Que dire du secteur de la restauration qui a vu disparaître en reconversion une partie de son personnel durant la pandémie. Obligées de recruter des salariés sans compétence de la profession, certaines entreprises (celles qui ont plusieurs restaurants) renforcent leur personnel de direction qui mettent en place tous les systèmes possibles et imaginables pour optimiser le staffing, normaliser le fonctionnement des restaurants et contrôler leur efficacité. Confrontées au manque de compétences réellement professionnelles, à la liquidité du marché du travail (en un mot, les personnes vont et viennent), elles instaurent de plus en plus de règles et de processus formalisés pour accélérer et faciliter l’intégration des nouveaux et leur préparation au travail ; évidemment cela fait fuir ceux qui souhaiteraient de l’autonomie et de la qualité de service.

Qu’en est-il des réseaux bancaires avec des personnels dont la mission est de moins en moins commerciale mais de plus en plus bureaucratique avec des contrôles minutieux de l’application de règles de plus en plus nombreuses et intrusives : le travail y évolue lentement vers une soumission aux systèmes de procédures qui garantissent la seule chose qui semble compter, la « compliance » de l’établissement. En d’autres termes, le risque réglementaire est si important pour les banques qu’elles doivent se garder du moindre manquement bureaucratique de leur personnel et la taylorisation des processus de travail en est le meilleur moyen.

MATÉRIAU
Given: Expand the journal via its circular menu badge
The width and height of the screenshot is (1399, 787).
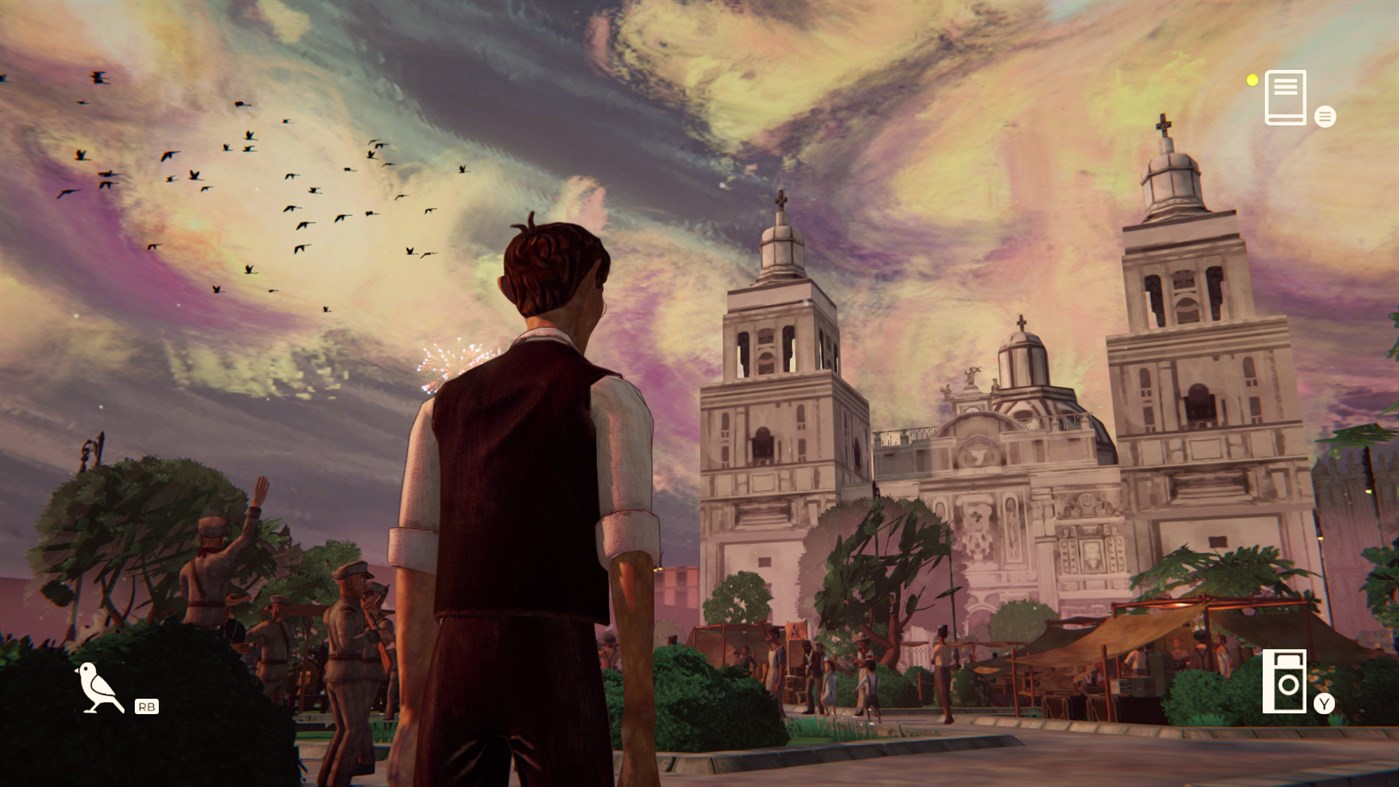Looking at the screenshot, I should [x=1324, y=116].
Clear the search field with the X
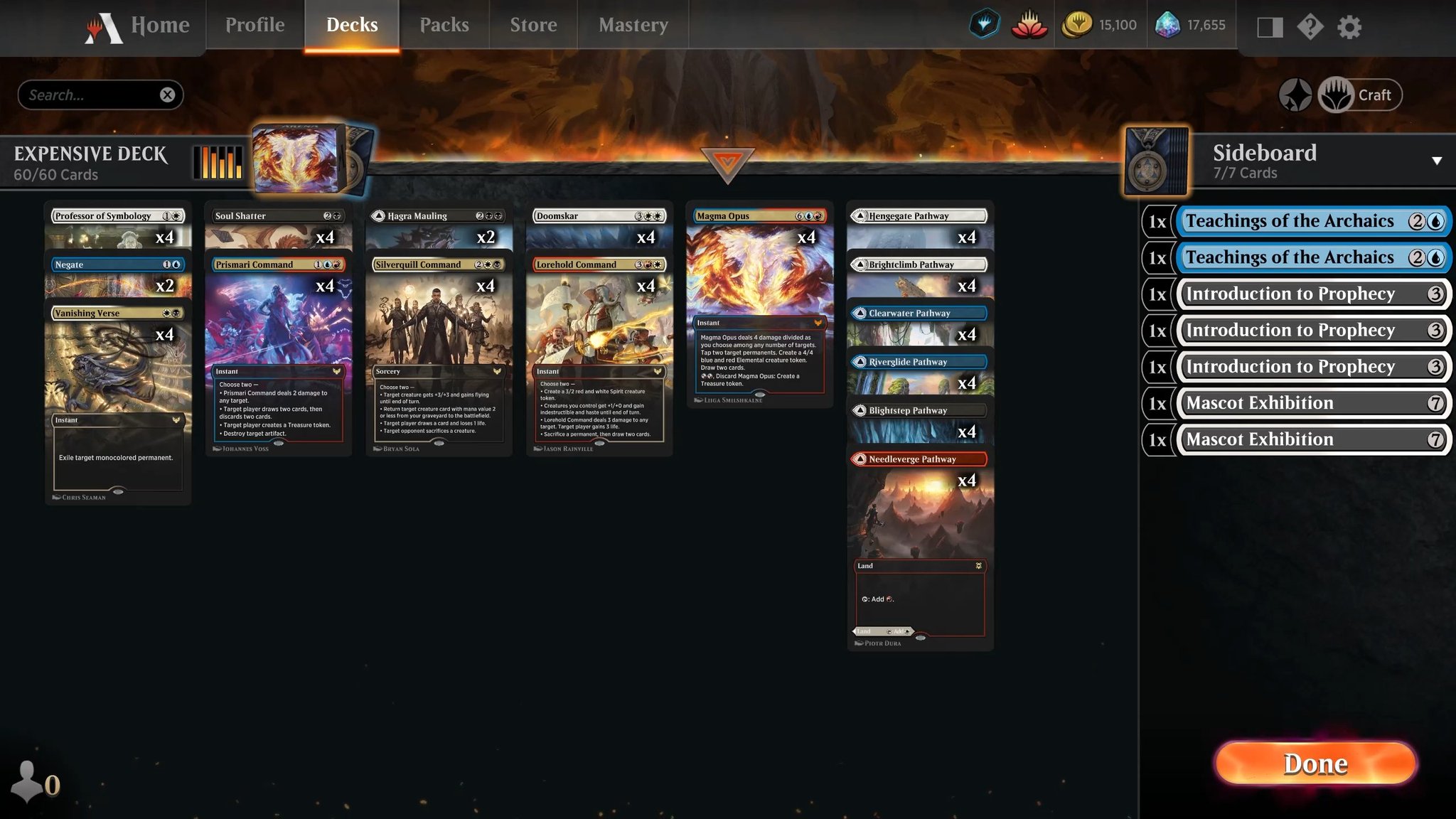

COURT EXERCICE
Restituez le document source dans son intégralité, sans y changer un seul mot. Le matériau n'est d'aucune utilité ici.

LA SOLUTION
Que dire du secteur de la restauration qui a vu disparaître en reconversion une partie de son personnel durant la pandémie. Obligées de recruter des salariés sans compétence de la profession, certaines entreprises (celles qui ont plusieurs restaurants) renforcent leur personnel de direction qui mettent en place tous les systèmes possibles et imaginables pour optimiser le staffing, normaliser le fonctionnement des restaurants et contrôler leur efficacité. Confrontées au manque de compétences réellement professionnelles, à la liquidité du marché du travail (en un mot, les personnes vont et viennent), elles instaurent de plus en plus de règles et de processus formalisés pour accélérer et faciliter l’intégration des nouveaux et leur préparation au travail ; évidemment cela fait fuir ceux qui souhaiteraient de l’autonomie et de la qualité de service.

Qu’en est-il des réseaux bancaires avec des personnels dont la mission est de moins en moins commerciale mais de plus en plus bureaucratique avec des contrôles minutieux de l’application de règles de plus en plus nombreuses et intrusives : le travail y évolue lentement vers une soumission aux systèmes de procédures qui garantissent la seule chose qui semble compter, la « compliance » de l’établissement. En d’autres termes, le risque réglementaire est si important pour les banques qu’elles doivent se garder du moindre manquement bureaucratique de leur personnel et la taylorisation des processus de travail en est le meilleur moyen.